Like most of Susan E. Hinton's novels, That Was Then, This is Now is set in Tulsa, Oklahoma (though, like Hinton's prior teen novel, The Outsiders, the city is never identified). It tells the story of Bryon Douglas and his best friend and foster brother, Mark. Like the main characters in The Outsiders, the two boys are greasers--poor boys from the wrong side of the tracks. Like the Curtis brothers in The Outsiders, Bryon and Mark have a rough home life and spend most of their time on the streets. With Bryon's mother in the hospital, the two underage boys are on their own, and they hang out in bars (Charley's Place) and on the strip known as The Ribbon. There is little time for school, although the two boys do attend a dance at the gym where Ponyboy Curtis (the main character of The Outsiders) also appears. Other locales include a "hippie house," where most of the inhabitants do drugs; and, later, a reform school where Mark is held.

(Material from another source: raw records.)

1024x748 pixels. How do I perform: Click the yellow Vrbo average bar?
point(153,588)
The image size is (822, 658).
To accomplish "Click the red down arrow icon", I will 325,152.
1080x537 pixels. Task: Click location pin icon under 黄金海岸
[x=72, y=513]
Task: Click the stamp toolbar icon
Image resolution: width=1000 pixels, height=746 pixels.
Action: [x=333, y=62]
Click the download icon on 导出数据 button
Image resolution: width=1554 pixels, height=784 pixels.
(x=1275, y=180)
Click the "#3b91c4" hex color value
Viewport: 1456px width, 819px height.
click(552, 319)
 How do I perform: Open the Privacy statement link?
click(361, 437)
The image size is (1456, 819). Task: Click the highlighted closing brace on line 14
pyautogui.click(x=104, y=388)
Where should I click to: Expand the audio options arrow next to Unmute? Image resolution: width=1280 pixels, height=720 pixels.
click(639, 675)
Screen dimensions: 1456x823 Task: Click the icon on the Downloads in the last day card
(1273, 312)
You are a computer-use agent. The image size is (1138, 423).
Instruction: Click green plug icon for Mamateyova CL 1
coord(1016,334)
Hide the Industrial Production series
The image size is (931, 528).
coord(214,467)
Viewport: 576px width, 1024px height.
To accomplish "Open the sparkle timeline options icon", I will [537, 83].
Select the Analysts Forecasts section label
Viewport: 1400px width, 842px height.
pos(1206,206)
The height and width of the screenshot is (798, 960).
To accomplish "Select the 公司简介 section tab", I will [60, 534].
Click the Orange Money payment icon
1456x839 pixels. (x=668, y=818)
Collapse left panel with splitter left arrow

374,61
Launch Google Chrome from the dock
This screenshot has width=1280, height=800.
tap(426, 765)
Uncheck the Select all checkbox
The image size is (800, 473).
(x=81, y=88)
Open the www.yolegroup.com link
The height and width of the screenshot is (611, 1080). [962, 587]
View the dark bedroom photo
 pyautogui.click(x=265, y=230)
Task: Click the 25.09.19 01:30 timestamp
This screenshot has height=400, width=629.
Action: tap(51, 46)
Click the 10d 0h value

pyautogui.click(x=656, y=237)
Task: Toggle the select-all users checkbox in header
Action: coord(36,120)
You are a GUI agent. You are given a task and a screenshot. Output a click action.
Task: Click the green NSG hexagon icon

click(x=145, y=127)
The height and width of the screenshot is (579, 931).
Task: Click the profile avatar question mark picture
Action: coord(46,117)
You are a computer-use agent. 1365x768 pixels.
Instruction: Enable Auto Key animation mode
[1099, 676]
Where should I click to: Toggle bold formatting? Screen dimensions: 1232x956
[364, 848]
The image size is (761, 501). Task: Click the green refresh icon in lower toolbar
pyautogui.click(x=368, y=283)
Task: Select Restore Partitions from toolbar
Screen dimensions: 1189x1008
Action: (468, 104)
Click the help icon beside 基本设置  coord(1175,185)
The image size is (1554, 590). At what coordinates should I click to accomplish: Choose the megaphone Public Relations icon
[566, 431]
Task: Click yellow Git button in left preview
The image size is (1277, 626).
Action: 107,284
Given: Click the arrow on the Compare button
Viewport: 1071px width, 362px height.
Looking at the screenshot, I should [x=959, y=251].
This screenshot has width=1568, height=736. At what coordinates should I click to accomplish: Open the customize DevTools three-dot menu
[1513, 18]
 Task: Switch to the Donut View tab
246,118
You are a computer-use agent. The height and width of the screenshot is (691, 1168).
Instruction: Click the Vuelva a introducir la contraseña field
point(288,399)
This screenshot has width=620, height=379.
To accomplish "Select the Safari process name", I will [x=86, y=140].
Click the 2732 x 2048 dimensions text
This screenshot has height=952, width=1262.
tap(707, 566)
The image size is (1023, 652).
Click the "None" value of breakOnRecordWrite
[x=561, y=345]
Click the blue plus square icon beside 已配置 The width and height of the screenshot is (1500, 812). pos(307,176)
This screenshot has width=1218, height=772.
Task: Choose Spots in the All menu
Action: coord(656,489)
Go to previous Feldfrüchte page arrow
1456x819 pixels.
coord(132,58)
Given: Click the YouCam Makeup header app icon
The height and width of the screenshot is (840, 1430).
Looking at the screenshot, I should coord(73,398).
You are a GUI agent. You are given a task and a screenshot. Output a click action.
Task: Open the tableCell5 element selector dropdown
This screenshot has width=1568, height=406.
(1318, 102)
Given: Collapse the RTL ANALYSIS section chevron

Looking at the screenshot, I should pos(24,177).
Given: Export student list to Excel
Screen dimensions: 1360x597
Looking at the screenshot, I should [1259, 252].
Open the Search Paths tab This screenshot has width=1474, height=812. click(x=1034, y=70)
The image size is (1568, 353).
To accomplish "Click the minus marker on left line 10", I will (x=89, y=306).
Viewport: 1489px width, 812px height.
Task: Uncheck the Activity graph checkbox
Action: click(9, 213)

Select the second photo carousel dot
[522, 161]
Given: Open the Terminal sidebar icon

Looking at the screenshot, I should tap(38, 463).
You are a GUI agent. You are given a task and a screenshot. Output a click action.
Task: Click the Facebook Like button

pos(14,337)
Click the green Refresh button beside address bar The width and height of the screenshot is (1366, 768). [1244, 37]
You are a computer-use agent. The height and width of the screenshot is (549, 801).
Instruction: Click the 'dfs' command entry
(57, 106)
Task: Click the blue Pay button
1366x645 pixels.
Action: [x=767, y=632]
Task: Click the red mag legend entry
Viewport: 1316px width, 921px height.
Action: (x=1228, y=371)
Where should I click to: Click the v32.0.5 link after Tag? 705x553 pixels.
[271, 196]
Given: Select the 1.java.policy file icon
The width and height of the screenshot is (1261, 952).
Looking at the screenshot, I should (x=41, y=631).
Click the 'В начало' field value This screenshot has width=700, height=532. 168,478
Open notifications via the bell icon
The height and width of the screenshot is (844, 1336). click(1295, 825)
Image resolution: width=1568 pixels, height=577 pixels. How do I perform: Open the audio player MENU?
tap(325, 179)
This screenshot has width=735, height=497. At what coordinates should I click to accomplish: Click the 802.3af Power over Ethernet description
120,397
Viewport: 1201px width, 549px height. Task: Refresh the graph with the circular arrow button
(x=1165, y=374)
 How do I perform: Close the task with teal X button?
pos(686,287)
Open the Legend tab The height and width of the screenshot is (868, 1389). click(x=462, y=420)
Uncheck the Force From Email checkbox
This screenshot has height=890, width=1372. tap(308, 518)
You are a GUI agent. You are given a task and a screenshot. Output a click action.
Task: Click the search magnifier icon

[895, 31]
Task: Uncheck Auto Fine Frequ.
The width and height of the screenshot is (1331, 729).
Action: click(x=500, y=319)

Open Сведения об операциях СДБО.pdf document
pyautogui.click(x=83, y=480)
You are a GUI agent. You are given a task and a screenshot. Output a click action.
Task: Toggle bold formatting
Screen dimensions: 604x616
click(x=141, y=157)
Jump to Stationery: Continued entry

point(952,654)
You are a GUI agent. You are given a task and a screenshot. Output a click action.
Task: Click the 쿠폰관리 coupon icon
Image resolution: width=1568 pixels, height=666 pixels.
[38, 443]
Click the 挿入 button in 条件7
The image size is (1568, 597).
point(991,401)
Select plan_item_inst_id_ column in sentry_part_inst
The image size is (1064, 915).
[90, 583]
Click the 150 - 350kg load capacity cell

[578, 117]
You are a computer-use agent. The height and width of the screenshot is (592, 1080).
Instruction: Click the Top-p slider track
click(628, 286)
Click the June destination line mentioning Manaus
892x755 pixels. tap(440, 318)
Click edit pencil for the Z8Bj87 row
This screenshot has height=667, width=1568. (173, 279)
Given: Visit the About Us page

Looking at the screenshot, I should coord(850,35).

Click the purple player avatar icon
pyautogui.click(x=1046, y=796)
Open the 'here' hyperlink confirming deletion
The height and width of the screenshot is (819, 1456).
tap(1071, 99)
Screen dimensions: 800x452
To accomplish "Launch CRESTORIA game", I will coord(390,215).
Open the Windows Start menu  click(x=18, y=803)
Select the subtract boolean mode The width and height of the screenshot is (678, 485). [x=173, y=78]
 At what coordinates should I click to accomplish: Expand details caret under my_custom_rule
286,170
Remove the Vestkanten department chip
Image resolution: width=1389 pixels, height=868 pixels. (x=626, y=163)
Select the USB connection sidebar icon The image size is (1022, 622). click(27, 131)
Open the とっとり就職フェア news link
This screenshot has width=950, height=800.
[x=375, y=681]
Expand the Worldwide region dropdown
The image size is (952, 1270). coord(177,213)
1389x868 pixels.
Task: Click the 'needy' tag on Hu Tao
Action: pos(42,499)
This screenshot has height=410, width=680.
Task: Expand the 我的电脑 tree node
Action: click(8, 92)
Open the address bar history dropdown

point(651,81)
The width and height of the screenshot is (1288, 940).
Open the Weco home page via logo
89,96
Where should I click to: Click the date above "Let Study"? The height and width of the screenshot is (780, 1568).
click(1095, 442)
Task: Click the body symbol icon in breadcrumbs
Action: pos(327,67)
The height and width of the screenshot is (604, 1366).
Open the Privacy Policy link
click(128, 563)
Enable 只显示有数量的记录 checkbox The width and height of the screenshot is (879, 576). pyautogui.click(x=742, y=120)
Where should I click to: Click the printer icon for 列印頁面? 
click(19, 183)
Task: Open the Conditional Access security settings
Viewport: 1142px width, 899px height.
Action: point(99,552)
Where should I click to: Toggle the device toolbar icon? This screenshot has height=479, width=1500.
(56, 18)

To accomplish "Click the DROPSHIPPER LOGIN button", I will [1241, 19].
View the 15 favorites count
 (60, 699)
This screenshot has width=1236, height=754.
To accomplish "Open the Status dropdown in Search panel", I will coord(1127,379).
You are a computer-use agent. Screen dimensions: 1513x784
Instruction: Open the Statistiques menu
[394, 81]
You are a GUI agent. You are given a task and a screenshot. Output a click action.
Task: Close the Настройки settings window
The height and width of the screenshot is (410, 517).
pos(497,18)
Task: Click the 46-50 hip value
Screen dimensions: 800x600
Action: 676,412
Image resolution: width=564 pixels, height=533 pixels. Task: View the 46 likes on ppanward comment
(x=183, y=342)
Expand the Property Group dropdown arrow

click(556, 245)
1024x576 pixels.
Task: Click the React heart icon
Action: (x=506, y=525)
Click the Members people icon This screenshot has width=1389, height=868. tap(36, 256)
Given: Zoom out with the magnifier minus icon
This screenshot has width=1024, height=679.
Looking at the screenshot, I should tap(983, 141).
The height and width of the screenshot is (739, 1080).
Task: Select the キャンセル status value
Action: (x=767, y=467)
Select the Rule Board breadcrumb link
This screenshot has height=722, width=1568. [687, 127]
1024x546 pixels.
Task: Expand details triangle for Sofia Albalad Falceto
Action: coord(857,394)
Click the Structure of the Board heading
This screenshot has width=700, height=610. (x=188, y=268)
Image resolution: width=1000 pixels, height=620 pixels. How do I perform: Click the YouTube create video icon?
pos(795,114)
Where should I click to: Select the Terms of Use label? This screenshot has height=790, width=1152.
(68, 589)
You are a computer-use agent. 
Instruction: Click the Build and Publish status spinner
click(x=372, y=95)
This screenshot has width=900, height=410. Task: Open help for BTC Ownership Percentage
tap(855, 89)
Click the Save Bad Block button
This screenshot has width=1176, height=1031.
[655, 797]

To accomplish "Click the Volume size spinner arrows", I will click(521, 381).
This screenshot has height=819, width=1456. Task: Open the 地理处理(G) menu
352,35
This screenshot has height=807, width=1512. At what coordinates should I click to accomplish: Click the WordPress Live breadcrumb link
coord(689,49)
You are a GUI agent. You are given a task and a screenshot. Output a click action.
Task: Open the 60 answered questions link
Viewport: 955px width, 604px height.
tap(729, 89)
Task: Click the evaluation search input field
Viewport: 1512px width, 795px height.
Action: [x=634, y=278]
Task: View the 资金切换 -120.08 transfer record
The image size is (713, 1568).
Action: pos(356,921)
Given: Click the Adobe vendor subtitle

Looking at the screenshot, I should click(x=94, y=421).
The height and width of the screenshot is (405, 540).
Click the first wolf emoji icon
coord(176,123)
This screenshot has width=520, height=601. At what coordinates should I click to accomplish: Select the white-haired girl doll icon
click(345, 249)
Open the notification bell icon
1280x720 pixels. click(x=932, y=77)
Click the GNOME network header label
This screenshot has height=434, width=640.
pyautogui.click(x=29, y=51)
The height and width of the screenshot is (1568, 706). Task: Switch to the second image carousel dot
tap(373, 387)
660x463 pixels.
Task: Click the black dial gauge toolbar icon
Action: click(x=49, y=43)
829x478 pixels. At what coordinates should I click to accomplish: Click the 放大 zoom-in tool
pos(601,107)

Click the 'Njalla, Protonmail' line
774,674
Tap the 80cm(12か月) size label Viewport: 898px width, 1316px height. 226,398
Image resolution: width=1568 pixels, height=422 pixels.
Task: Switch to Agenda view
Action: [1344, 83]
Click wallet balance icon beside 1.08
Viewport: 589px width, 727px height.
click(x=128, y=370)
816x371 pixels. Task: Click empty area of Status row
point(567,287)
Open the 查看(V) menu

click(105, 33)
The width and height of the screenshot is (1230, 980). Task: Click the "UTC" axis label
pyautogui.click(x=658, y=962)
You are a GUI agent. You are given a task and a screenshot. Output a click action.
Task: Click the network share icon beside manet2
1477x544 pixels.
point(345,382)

What is the setting of That was Then, This is Now?
Setting deals with the time and place that a story is taking place. That was Then, This is Now takes place in Oklahoma during the 1960's. That's a very broad stroke to describe the setting though. More specifically the story is about two Greaser boys, Bryson and Mark. Because of the main characters, the story takes place in the rougher parts of town. The two boys live in the same house, so parts of the story take place there. Other parts occur in a nearby bar called "Charley's Place." Bryson's mother gets very sick at one point in the novel, so sequences of the novel take place within the bounds of the hospital too. Despite being about two teenage boys, very little of the story takes place at school. The only exception is a dance that the boys attend.